7. Bottom of the pond: The bottom of the pond should have a slope of 1 to 2 % to allow complete drainage for harvest. Instead of creating a continuous slope the farmer may dig a depression near the outlet on the bottom of the pond to enable easy and gentle harvest of the fish. Such a depression does, however, have the disadvantage that the pond cannot be completely emptied. The location and the shape of the pond can be chosen in accordance to the topography to minimize the work for digging. The bottom of the pond can be treated with slaked lime or quicklime and agricultural lime to make the nutrients in the soil soluble and sanitize the pond bottom. The lime must be thoroughly ploughed into the upper layer (5 to 10 cm) of the soil. The use of chlorinated lime is not allowed in organic aquaculture. The amount of lime needed depends on the pH of the soil and the kind of lime to be used.
8. After all earthworks have been completed, the bottom and the inner slopes of the dykes might be stamped again.

The choice of species for culture is of special importance. The most common fish for extensive or semi-intensive aquaculture in Africa is tilapia. The name refers to a whole group (tribe) of fish living in very different biological surroundings. Tilapias are indigenous in Africa, but only a few of them are really suitable for farming. The most common tilapias used in fish farming are: Nile tilapia (Orechromis niloticus), Mozambique tilapia (Orechromis mosambicus), blue tilapia (Oreochromis aureus), green headed perch (Oreochromis machrochir), Zillis perch (Tilapia zilli) and red breast tilapia (Tilapia rendalli). Other popular fish grown by African farmers are the African catfish (Clarias garipinus) and other species of catfish and different species of carps (Cyprinus carpio).
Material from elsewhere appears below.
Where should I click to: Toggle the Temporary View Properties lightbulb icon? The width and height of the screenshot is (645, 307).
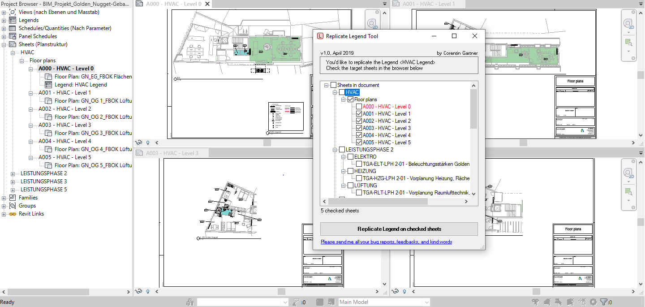[x=148, y=142]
The species chosen for fish farming should ideally be easy to manage, popular for consumption, available as stock in the region and should grow well under local climate conditions. In this chapter, we recommend to work with tilapia species and refer to the most popular species Oreochromis niloticus, the Nile-Tilapia. This species is easy to manage and is omnivorous (i.e. it feeds on algae and microalgae as well as on zooplankton, small crustaceans and insects). In Eastern Africa, Oreochromis species might be more popular than the Tilapia species, whereas in the western African countries the trend is opposite.

Species selection also depends on local climatic conditions. Some species reproduce almost all year long if the minimum water temperatures are reached while others do have distinct spawning seasons depending on the water temperature. Some species need high temperatures (26 to 30° C) to grow well, other species do well at moderate temperatures around 22 to 24° C. In addition, hardiness and oxygen demand vary among the species.